• **ЦЕЛЬ ЗАДАНИЯ**
Напишите продолжение текста о судебной тяжбе из-за театральной инсценировки, начиная сразу после его последней фразы.

• **ТЕКСТ**
Сначала от тебя требуют подтверждения прав на своё произведение. И ты бегаешь за бумагами из издательств. Затем адвокаты «вводят в заблуждение суд»: заявляют, что «совпадений нет», и указывают на тексты из интернета, которыми их клиент якобы пользовался. Ты доказываешь, что «совпадения» очевидны, а все тексты содержат ссылки на твоё произведение или являются плагиатом, опубликованным позже. Затем следует заявление, что спорные сюжеты и герои – это байки, придуманные народом. Ты требуешь предъявить доказательства, и адвокаты заявляют: «Мы ищем». Вскоре тебе начинают выкатывать претензии. Оказывается, ты специально в 2004 году написал повесть, чтобы ввести в заблуждение режиссёра спектакля Родиона Овчинникова. Ты смешал вымышленные персонажи с реальными, а вымышленные события – с подлинными. Вот он и оплошал – принял всё за историческое свидетельство.

Это нелепый аргумент. Мой текст имеет кричащие признаки художественного произведения: диалоги, монологи, метафоры, несобственно-прямую речь. Спутать его с документом может только дикарь, спустившийся с дерева. Ты предъявляешь интервью режиссёра журналу «Театр», из которого следует, что он живёт не на дереве лесном, а в Москве, и имеет образование. Он хвастает, что написал инсценировку «пополам с Бабелем». То есть всё, что в спектакле не имеет отношения к Бабелю, Овчинников приписывает себе.

Потом твою повесть пытаются признать контрафактной, нарушающей права наследников Бабеля. С этим тоже выходит прокол – повесть пребывает в абсолютной гармонии с законом об авторском праве. Затем применяется пара крайне оригинальных ходов. Адвокат постановщика заявляет о частичной потере памяти своего клиента. Он, как выясняется, не помнит, ставил ли вообще сцены, указанные в иске? Ну не помнит, и всё. Выглядит это явно неубедительно, и адвокат заявляет, по сути, о раздвоении личности ответчика. Он, как утверждается, может быть, и ответственен за создание текста инсценировки, но не ответственен за постановку. Почему? А потому что «был вынужден» поставить её. Другими словами, он «накатал» текст, передал его в театр, а потом осуществил постановку, потому что его «заставили».

Юрист театра тоже оригинален. Он заявляет: мы здесь вообще ни при чём. Его просят предоставить текст инсценировки, поскольку постановщик его «не сохранил», а он упорно, на каждое заседание, приходит с пустыми руками. Юриста спрашивают: где текст? А он в ответ: в театре его нет – не можем найти. Более двадцати артистов заняты в постановке. У всех должны быть копии, по которым учатся роли. Копия всегда сдаётся в литературную часть и прилагается к договорам. Она обязана быть в отчётности. Но это – когда речь идёт о легальной постановке. А с «такой» – всё иначе совсем. Здесь все документы прячут, и вскоре становится ясно, почему.

• **СОБРАННЫЕ ДАННЫЕ**
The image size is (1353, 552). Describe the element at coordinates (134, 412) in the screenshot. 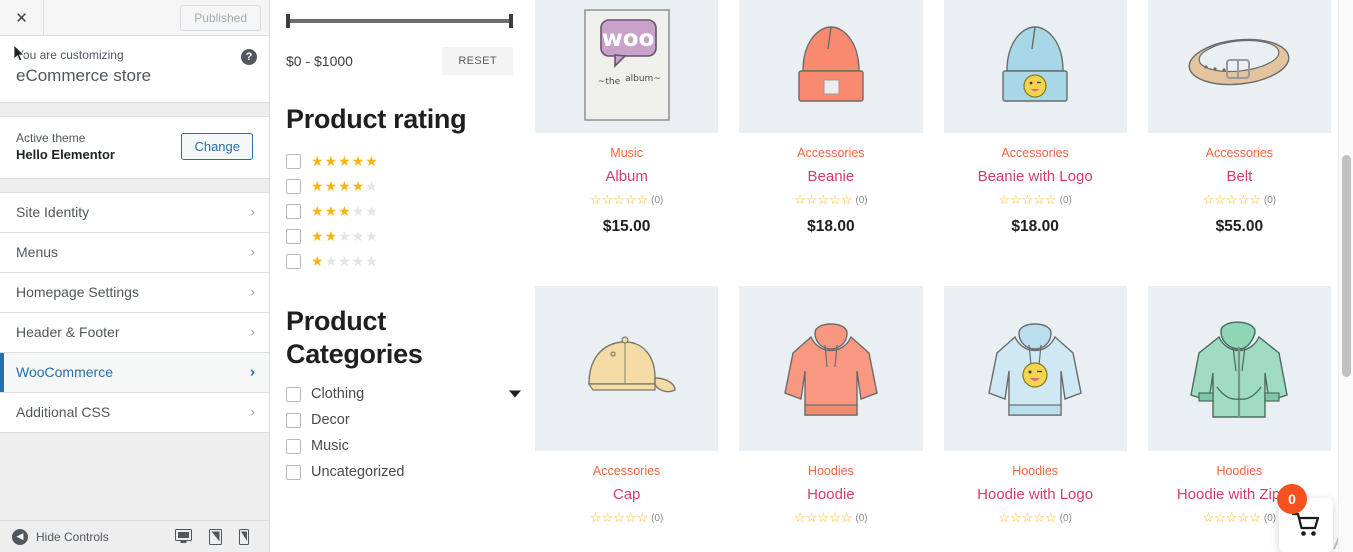

I see `sidebar-item-additional-css: Additional CSS ›` at that location.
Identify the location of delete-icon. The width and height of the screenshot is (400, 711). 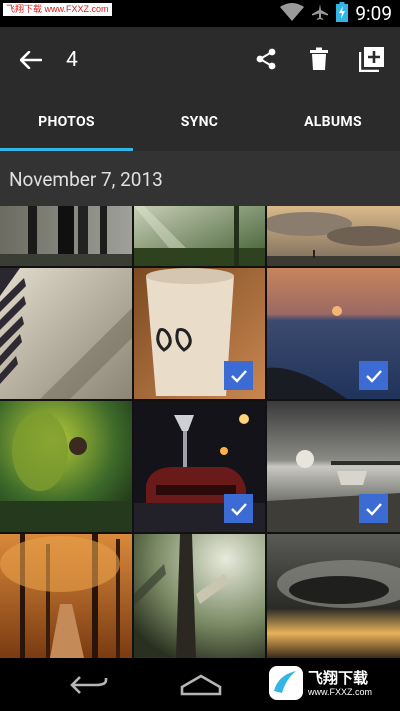
(319, 58).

• **ОЖИДАЕМЫЙ ОТВЕТ**
Адвокат антрепренёра на четвёртом заседании суда предъявляет свой текст антрепризы. И оказывается, что в нём… нарушений нет. Там всё чисто – строго по Бабелю. То есть антрепренёр явно готовится умыть руки, заявляя, что ему неизвестно, откуда взялись нарушения? Он валит всё на театр, и театр наносит ответный удар по союзнику: «находит» текст инсценировки, где все нарушения налицо. Тексты кричаще противоречат друг другу. Начинается грызня адвокатов ответчиков. Ты наблюдаешь странную дуэль, когда союзники и цапаются, и лихорадочно вырабатывают позицию. Рисуется удивительная картина. Из объяснений следует, что в Театре имени Ермоловой действует чёрт? Он вселяется в режиссёра, и тот пишет, ставит, а потом забывает всё начисто? Он нашёптывает роли артистам? Он крадёт тексты. Чёрт подтасовывает документы, заказывает костюмы для персонажей, которых в постановке нет, а потом «ныкает» акты приёма-передачи? Он всех попутал. Становится очевидным, что в театре следует срочно провести обряд экзорцизма.

Затем адвокаты спохватываются, прекращают войну и выкатывают совместное требование – назначение экспертизы. Это сильный и спасительный ход. (Известно, что сегодня к услугам нарушителей закона и ловкачей – целая индустрия. На поприще экспертиз действует масса компаний. У большинства – нет специалистов, и они нанимают их на стороне. Про такие экспертизы много жути написано с примерами конкретных дел). В моём случае – для судебного решения специальных знаний не требуется. Здесь всё очевидно: дословно совпадают тексты, ясно видны фрагменты, перенесённые из повести в антрепризу, и персонажи, которых у Бабеля нет. Но адвокаты имеют право назначить экспертизу и правом своим пользуются. Они предлагают фирму, о которой мало кто слышал, и изощряются в формулировке вопросов, призванных помочь им выкрутиться.

Адвокаты ответчиков мне прямо заявили: суд будет тянуться годами, и пока он тянется, постановка будет изменена. Театр и антрепренёр все следы заметут. Это и побудило меня выйти на акцию. Я написал плакат «Долой бандитские антрепризы!» и распечатал листовки, уведомляющие зрителей о том, что, по моему глубоко выстраданному в судах мнению, «Одесса 913» – это контрафактный спектакль. По закону я имею за это полное право. Уведомлений не требуется. Как только я встал в пикет, выскочила охрана. У меня стали вырывать плакат. Посыпались оскорбления: кричали, что мне нужно сделать прививку от бешенства. На что я ответил, что сделаю это, если и охрана привьётся. Слово за слово, и началась потасовка. Результат: на меня поданы два заявления о причинении повреждений (порваны модные брюки, сломаны модные часы). У меня лицо разбито так, что я могу играть Сирано де Бержерака без грима. При этом я заявления не подавал.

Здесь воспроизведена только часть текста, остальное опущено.